To assist the judge in his difficult task in dispensing justice at short notice and in the heat of the moment r 244 provides him with the benefit of the opinion of an officer of the court a trained legal practitioner who will have had the opportunity to peruse the case beforehand and formulate an opinion regarding the urgency of the matter. The certifying lawyer therefore carries a heavy responsibility in which he guides and provides assistance to the presiding judge. That duty must be discharged conscientiously with due diligence and due attention to the call of duty.

Furthermore, in the case of Chidawu and Others v Sha and Others (supra) the Supreme Court beautifully remarked as follows:

“It follows that the Certificate of Urgency is the sine qua non for the placement of an urgent chamber application before a judge. In turn, the judge is required to consider the papers forthwith and has the discretion to hear the matter if he or she forms the opinion that the matter is urgent. In making a decision as to the urgency of the chamber application the judge is guided by the statements in the certificate by the legal practitioner as to its urgency. In this exercise the court is therefore entitled to read the certificate and construe it in a manner consistent with the papers filed of record by the applicant.”
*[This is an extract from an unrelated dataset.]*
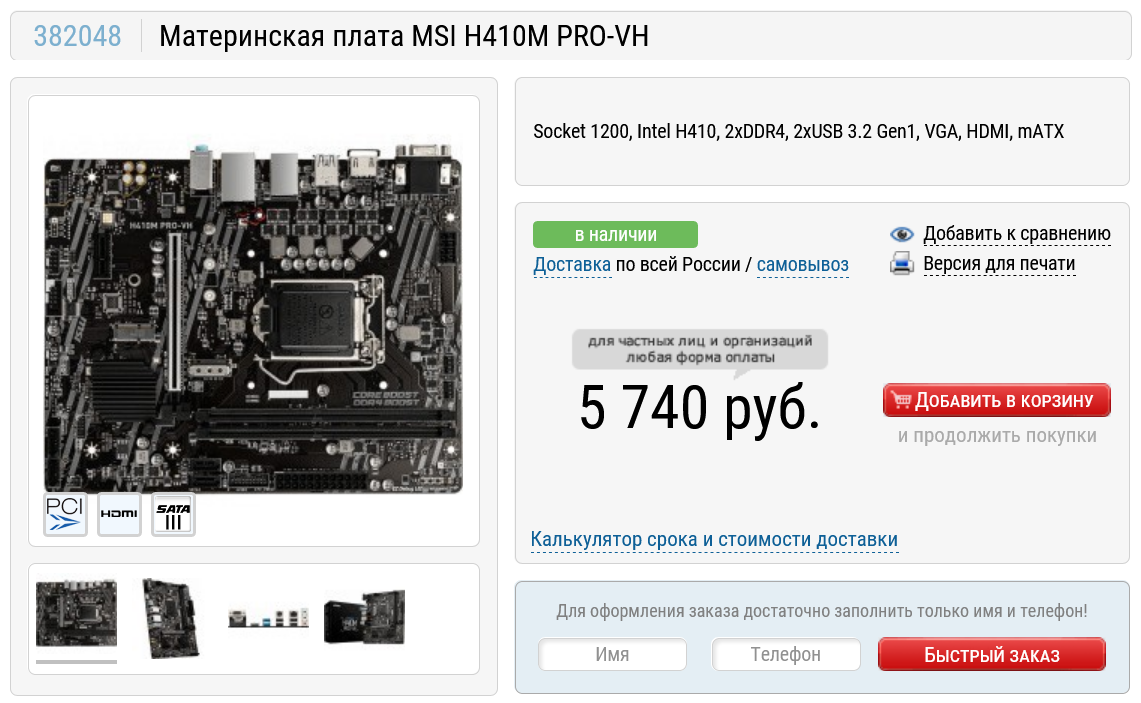Click the printer icon for print version

[902, 263]
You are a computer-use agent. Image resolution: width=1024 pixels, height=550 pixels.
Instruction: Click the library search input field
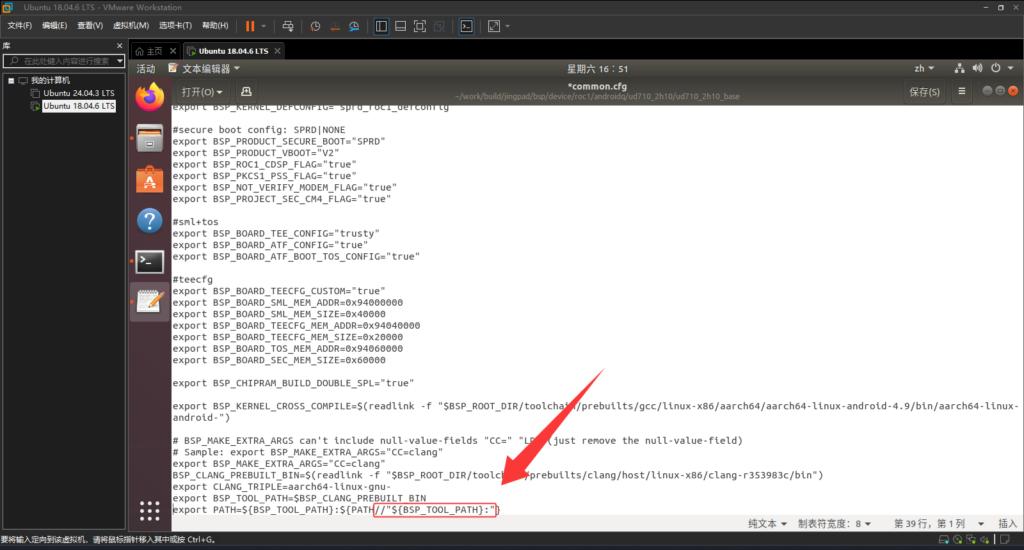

In certifying the matter as urgent, the legal practitioner is required to apply his or her own mind to the circumstances of the case and reach an independent judgment as to the urgency of the matter. He or she is not supposed to take verbatim what his or her client says regarding perceived urgency and put it in the certificate of urgency. I accept the contention by the first respondent that it is a condition precedent to the validity of a certificate of urgency that a legal practitioner applies his mind to the facts. Gillespie J had occasion to discuss the duty that lies upon a legal practitioner who certifies that a matter is urgent in General Transport & Engineering (Pvt) Ltd& Ors v Zimbank Corp (Pvt) Ltd 1998 (2) ZLR 301, where he stated:5

“Where the rule relating to a certificate of urgency requires a legal practitioner to state his own belief in the urgency of the matter that, invitation must not be abused. He is not permitted to make as his certificate of urgency a submission in which he is unable to conscientiously concur. He has to apply his own mind and judgment to the circumstances and reach a personal view that he can honestly pass on to a judge and which he can support not only by the strength of his arguments but on his own honour and name.



………….It is therefore an abuse for a lawyer to put his name to a certificate of urgency where he does not genuinely believe the matter to be urgent. Moreover, as in any situation where the genuineness of a belief is postulated, that good faith can be tested by the reasonableness or otherwise of the purported view. Thus where a lawyer could not reasonably entertain the belief he professes in the urgency of the matter he runs the risk of a judge concluding that he acted wrongfully if not dishonestly in giving his certificate of urgency.”



The certificate of urgency is provided for by Rule 60(6) of the High Court Rules, 2021 published in Statutory Instrument 202 of 2021(hereinafter called “the High Court Rules”) which provides as follows

“Where a chamber application is accompanied by a certificate from a legal practitioner in subrule (4)(b) to the effect that the matter is urgent, giving reasons for its urgency, the registrar shall immediately submit it to the duty judge, handling urgent applications who shall consider the papers forthwith.”



In terms of Rule 60(6) of the High Court Rules, it is obvious that the purpose of the certificate of urgency is to specify the urgency of the matter filed and the reasons therefor. The effect of Rule 60(6) of the High Court Rules is that every urgent chamber application, where the applicant is represented, must be accompanied by the certificate of urgency. In the absence of the certificate of urgency under such circumstances, the Registrar will not refer the urgent chamber application to the Judge.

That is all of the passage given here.